- Extrait du texte:
Vous avez dit liberté ?

Une journée bien ordinaire pour un honnête citoyen : traqué de toute part comme le lapin pris dans les phares de la voiture.

Bonjour,

Je me lève ce jour-là, je pense immédiatement à la liste à la Prévert de tâches que je dois accomplir aujourd’hui. Dans cette journée ressemblant finalement à n’importe quelle autre.

 

J’allume la radio : vague de froid en France, attention nous dit le journaliste, couvrez-vous et faites attention il y a des risques avec ce froid ! Quels risques, on ne sait pas vraiment mais c’est le premier d’une longue série qui va parsemer la journée.

En même temps on annonce un pic de pollution, donc la vitesse sera réduite, c’est normal la faute de l’homme qui pollue la planète. Le journaliste toujours lui nous explique quelles précautions prendre….

Moi beaucoup plus terre à terre, ce n’est pas bien je sais, je pense aux quelques kilomètres que je dois parcourir aujourd’hui, et je me dis attention à  ne pas dépasser la vitesse, il ne me reste que 7 points, les 5 autres ayant été perdus de-ci de-là pour de petits excès. Chauffard que je suis !

Pendant que je me rase, contrairement à certains qui pensaient à l’Elysée, moi je pense plutôt à savoir où je vais pouvoir me garer. Puisque la plupart des villes prennent des mesures coercitives pour éloigner l’automobiliste pollueur et potentiellement assassin : les montants de parking suivent l’évolution du coût de la vie mais avec une frénésie inimaginable.

Au moment de partir, après m’être assuré que la maison est bien fermée et que rien n’est en vue, avertis que nous sommes d’une recrudescence dans le quartier de vols par effraction. Je réalise que le réservoir est vide, pas le choix direction la station- service la plus proche. Mais même si elle l’est en distance, c’est déjà le parcours du combattant : embouteillage monstre.

Ben oui mon brave monsieur, là où la circulation se faisait sur 2 ou 3 files il y a quelques années, les pouvoirs publics ont raisonné malin pour s’adapter à la doxa dominante : une file pour les bus et taxis, une pour les vélos, une dernière pour le reste c’est-à-dire pour les milliers d’automobilistes. Parlez- en aux Grenoblois pour qui aller au travail depuis quelques mois relève de l’exploit.

Bien tendu,  j’accède donc à la station, ce qui me permet de réaliser que pour notre bien le gouvernement a augmenté massivement le diesel: et oui il pollue le diesel. Ah bon il y a une vingtaine d’années quiconque ne roulait pas au diesel et au filtre à particule était inconséquent ! Comprenne qui pourra.

Bref je tente d’oublier les 1,40 € du prix du litre que je me retrouve sur l’autoroute, un moment souvent privilégié pour écouter un peu de musique, malheureusement entrecoupé de flashs infos tous aussi entraînants les uns que les autres : La Syrie, la réforme de la SNCF, la vitesse à 80 KM/H sur les routes secondaires, balance ton porc…la vie est belle.

[Lignes de données de pointage]
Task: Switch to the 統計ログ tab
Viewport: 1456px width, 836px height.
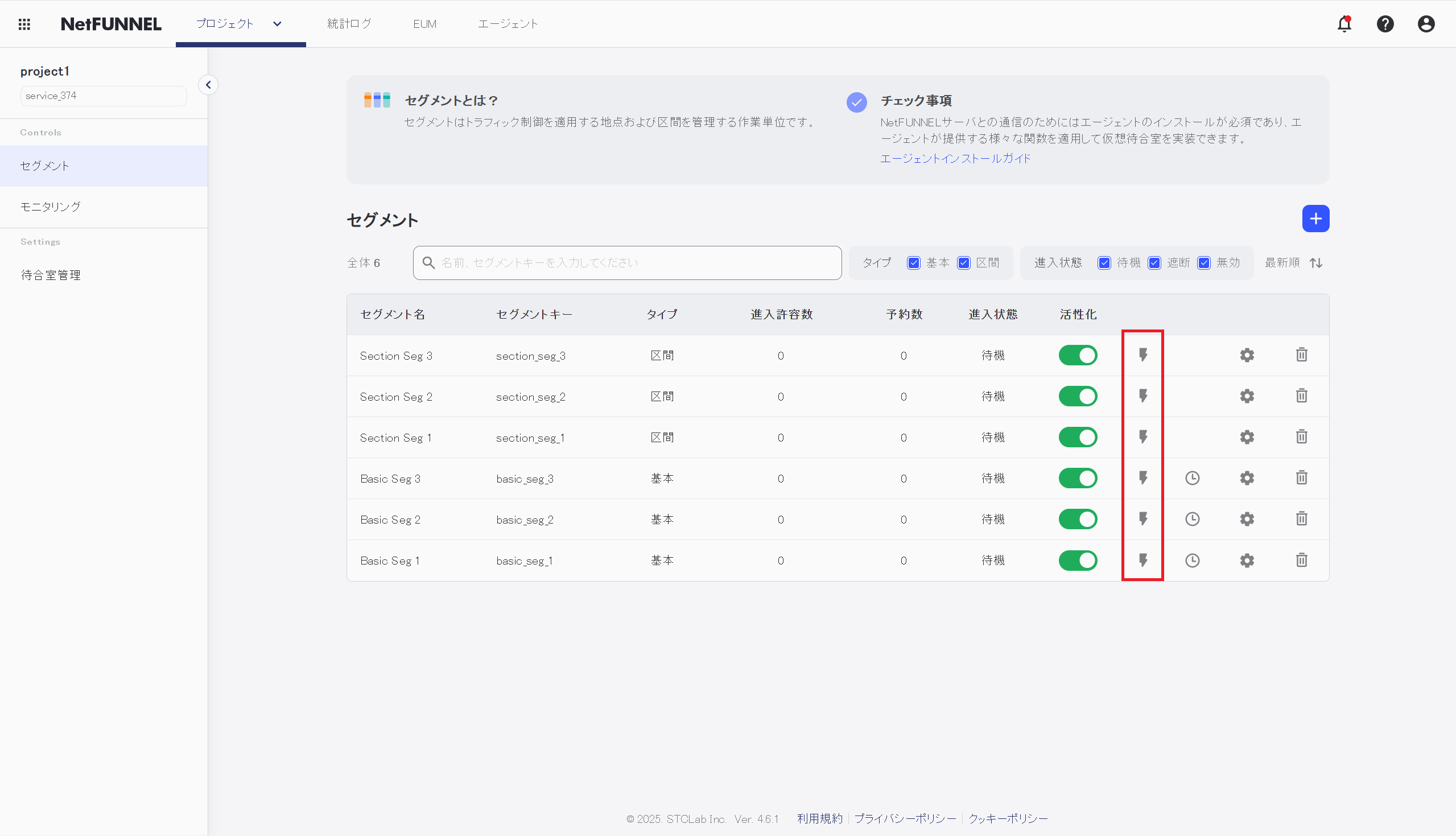Action: [x=349, y=23]
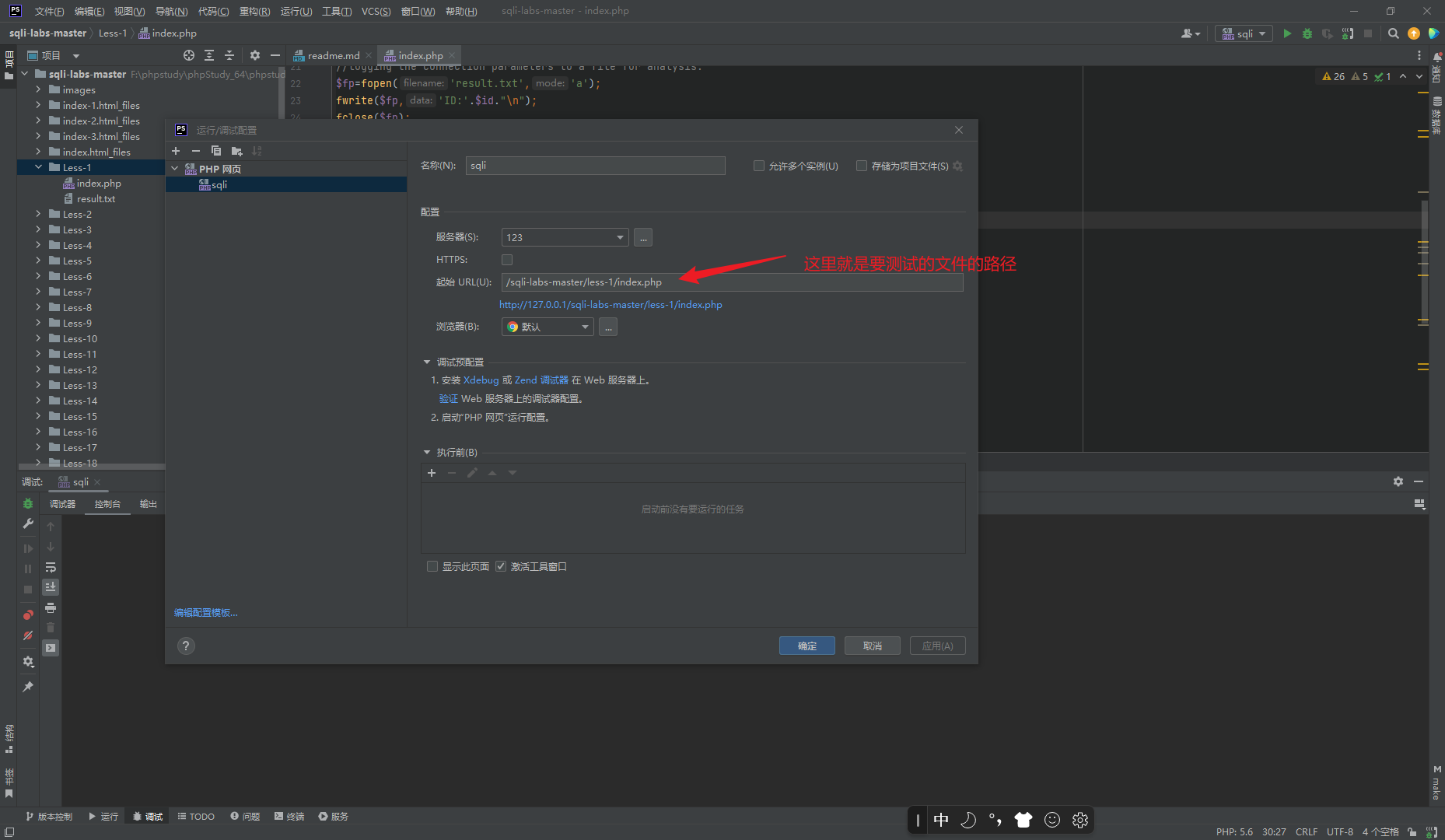Open the 运行(U) menu
1445x840 pixels.
coord(296,11)

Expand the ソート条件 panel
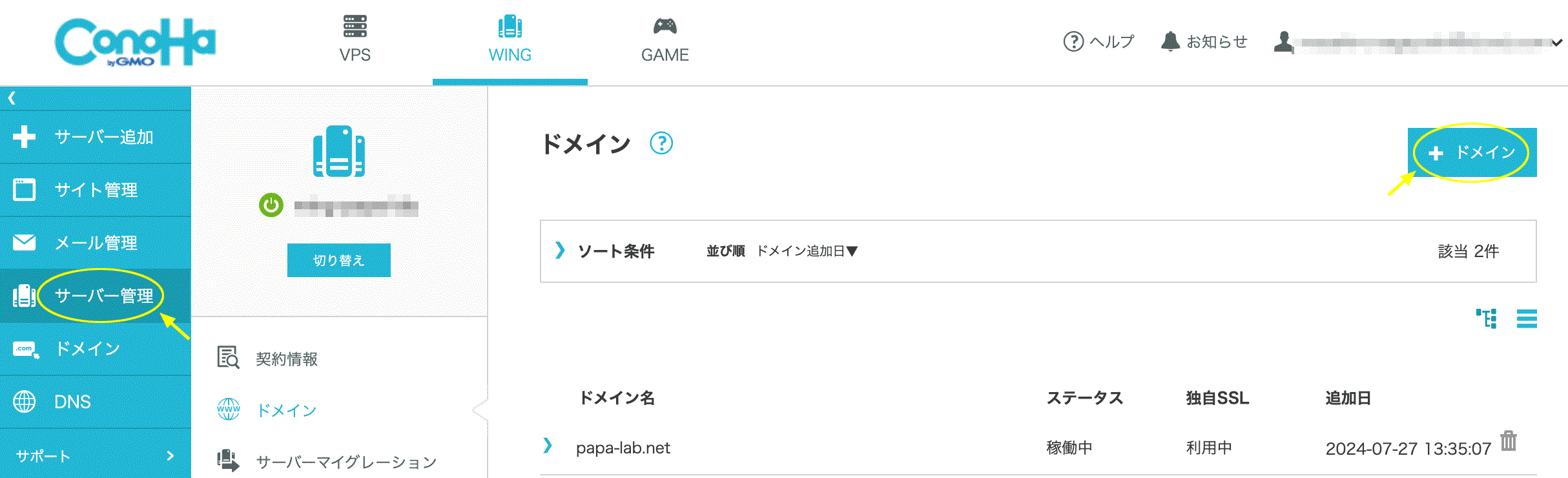[x=560, y=250]
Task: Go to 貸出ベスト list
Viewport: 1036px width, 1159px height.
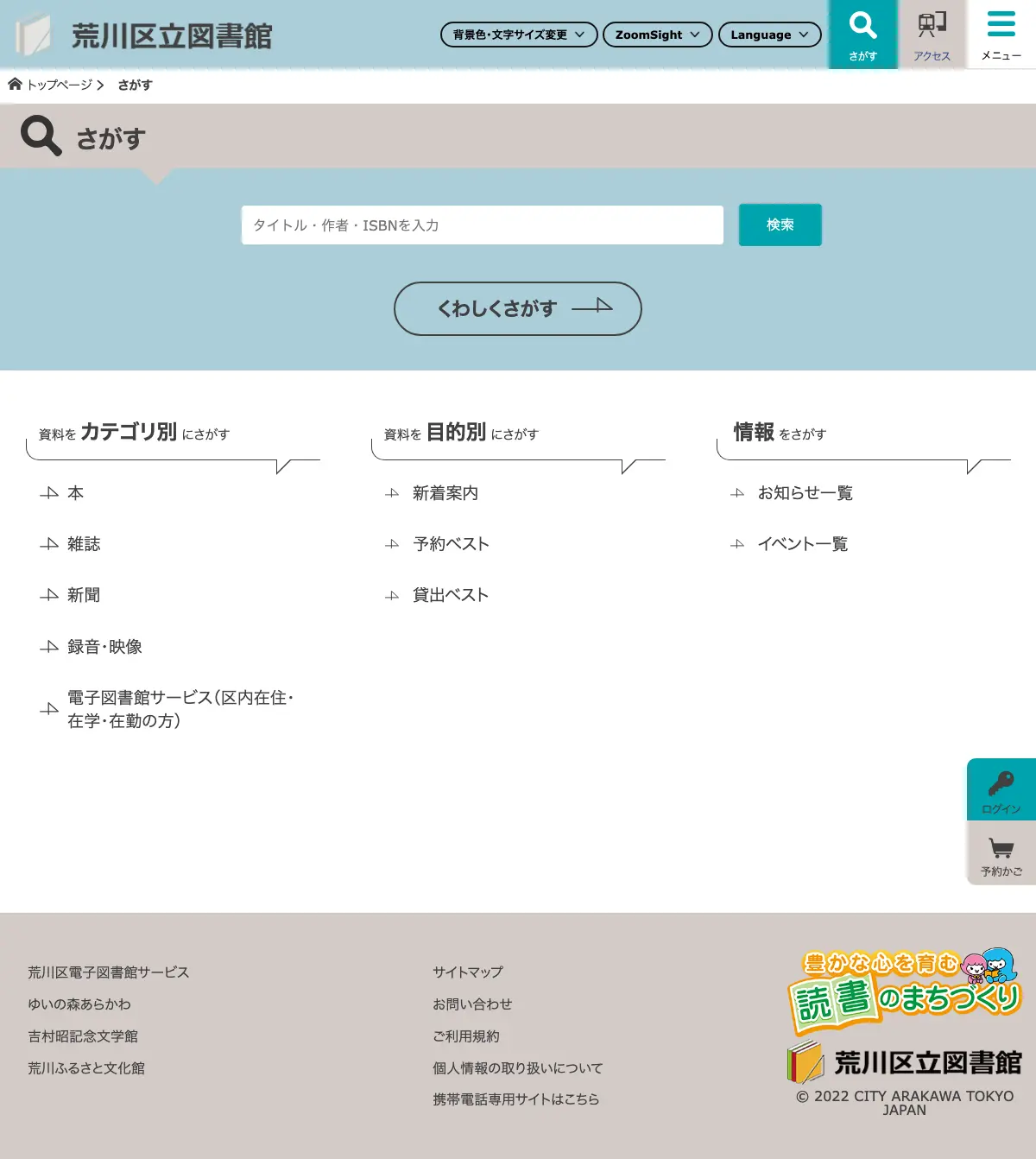Action: (x=451, y=595)
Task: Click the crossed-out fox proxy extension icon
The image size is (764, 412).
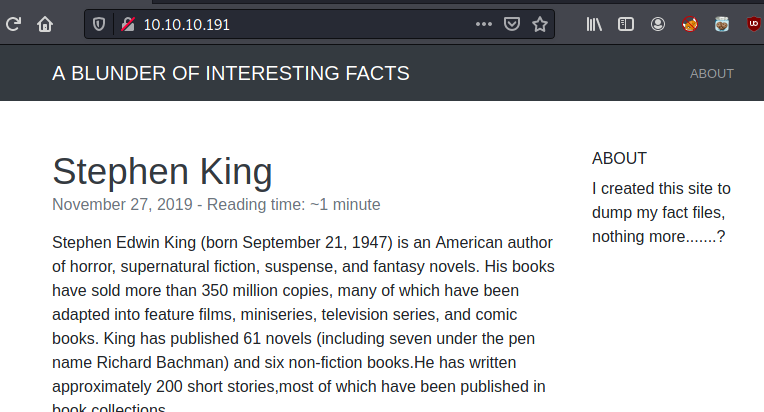Action: click(x=690, y=24)
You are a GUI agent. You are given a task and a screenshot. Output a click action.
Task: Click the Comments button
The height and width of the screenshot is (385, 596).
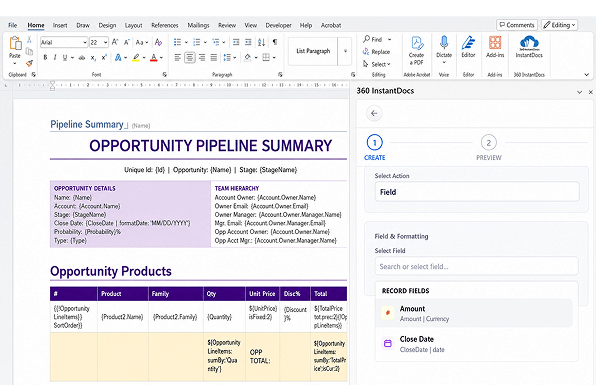coord(517,25)
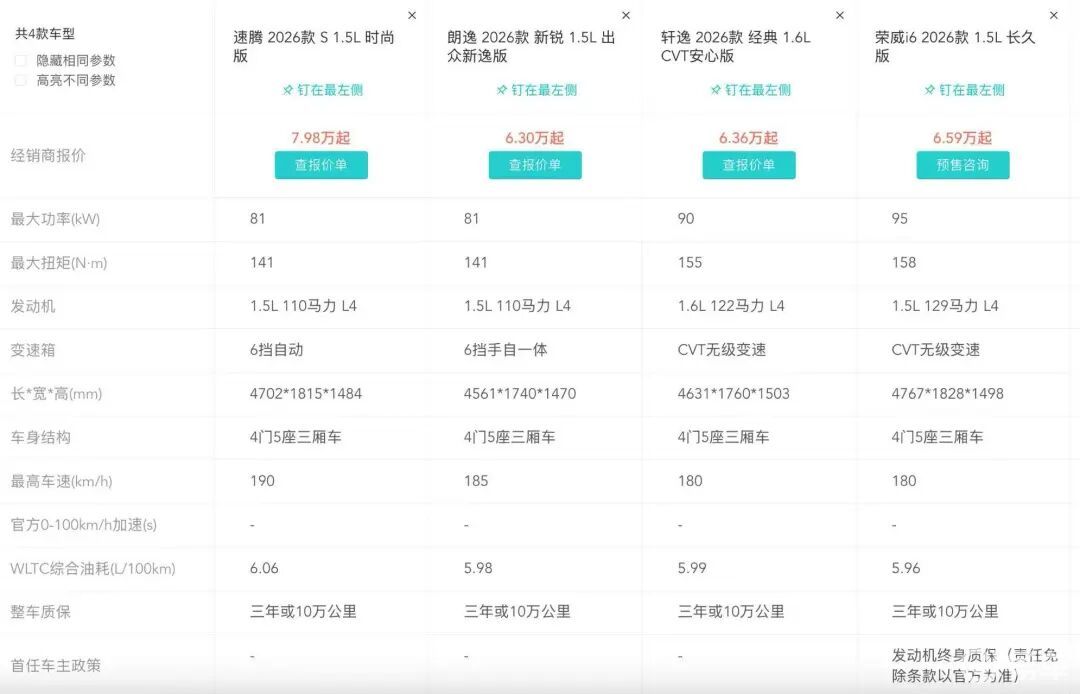1080x694 pixels.
Task: Open 荣威i6 2026款 1.5L 长久版 title
Action: pos(955,46)
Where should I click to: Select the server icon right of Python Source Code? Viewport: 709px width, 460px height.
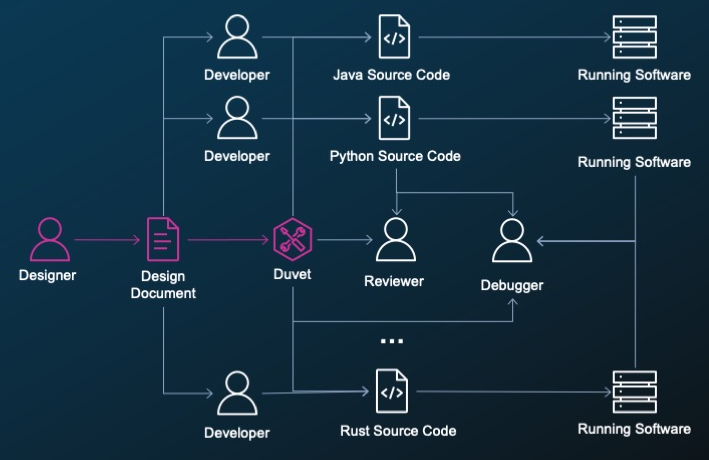[x=634, y=118]
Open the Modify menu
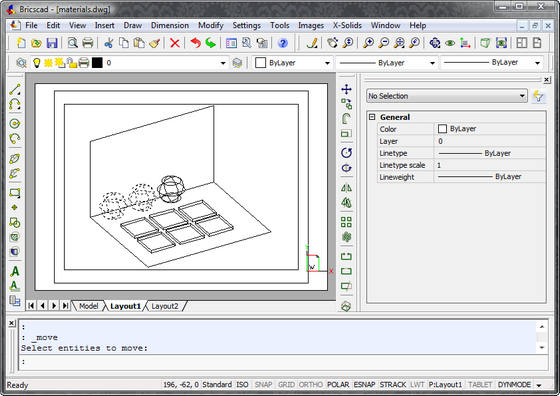The width and height of the screenshot is (560, 396). [211, 25]
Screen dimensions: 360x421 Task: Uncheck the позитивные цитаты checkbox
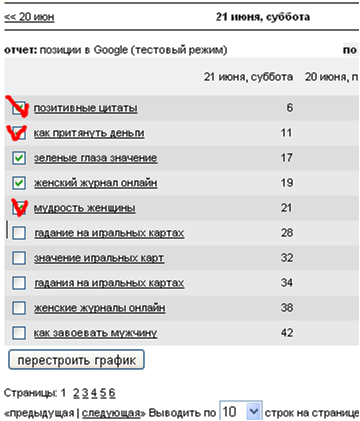(19, 108)
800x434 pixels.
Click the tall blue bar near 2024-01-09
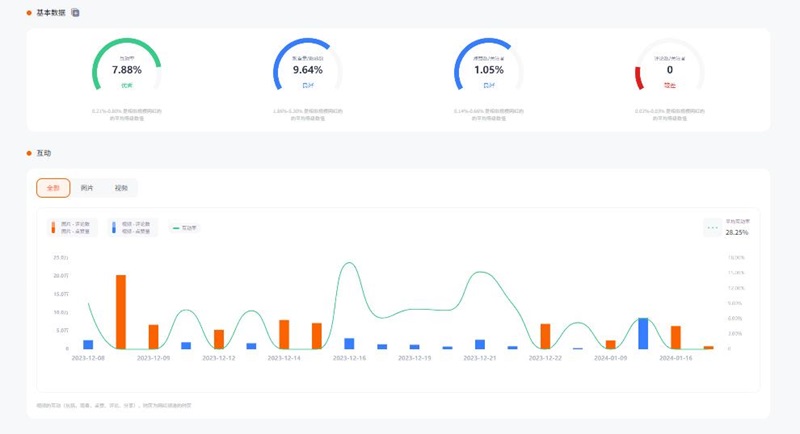point(643,333)
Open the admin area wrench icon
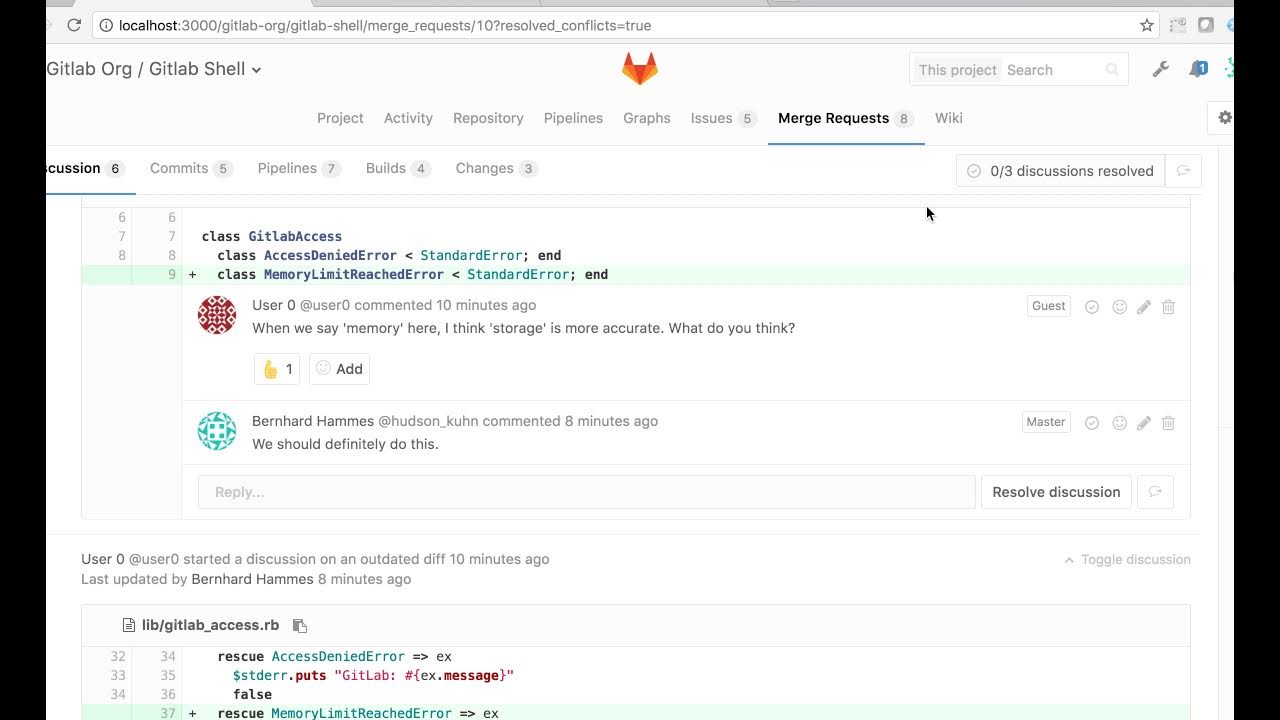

- Consigne écrite 1: D'après le texte « Vous avez dit liberté ? », combien de points reste-t-il sur le permis de conduire ?
- Consigne écrite 2: Reprenez le texte « Vous avez dit liberté ? » et poursuivez-le après sa dernière phrase.

- Réponse attendue 1: Il ne reste que 7 points sur le permis.

- Réponse attendue 2:
Pour m’en convaincre je repense au livre de Michel Serres, montrant chiffes à l’appui, que nous avons de quoi être heureux dans nos sociétés : la violence a massivement baissé en cette fin de 20ème et début de 21…

Sans rentrer dans ce débat qui pourrait devenir houleux, au-delà des chiffres, si tant est qu’on les valide, il y a chez Michel Serre ce sentiment, bien naïf me direz-vous, cette sensation que la violence est là.

Pourtant pas celle que vous évoquez nécessairement, mais plutôt cette forme de violence, sournoise, lancinante, permanente qui harcèle quotidiennement le citoyen  du matin au soir à coups d’interdits.

C’est à ce moment que retentit le bruit strident de mon coyote : j’avais oublié de regarder mon compteur. Heureusement que mon ange gardien me rappelle à l’ordre, les bleus ne sont pas loin. Ils sont là pour notre sécurité !

Pour ceux qui roulent sans regarder dans le rétro, sur la gauche pendant des kilomètres, au régulateur à 129 km/h, en regardant la route de temps en temps concentré à envoyer des textos ou regarder un film, çà, ça ne rentre pas dans les statistiques des délinquants de la route : juste la vitesse et l’alcool.

Je sens que je suis en train de franchir le Rubicon : mes propos commencent à être un brin provocateur. Alors quitte à l’être j’en remets une couche.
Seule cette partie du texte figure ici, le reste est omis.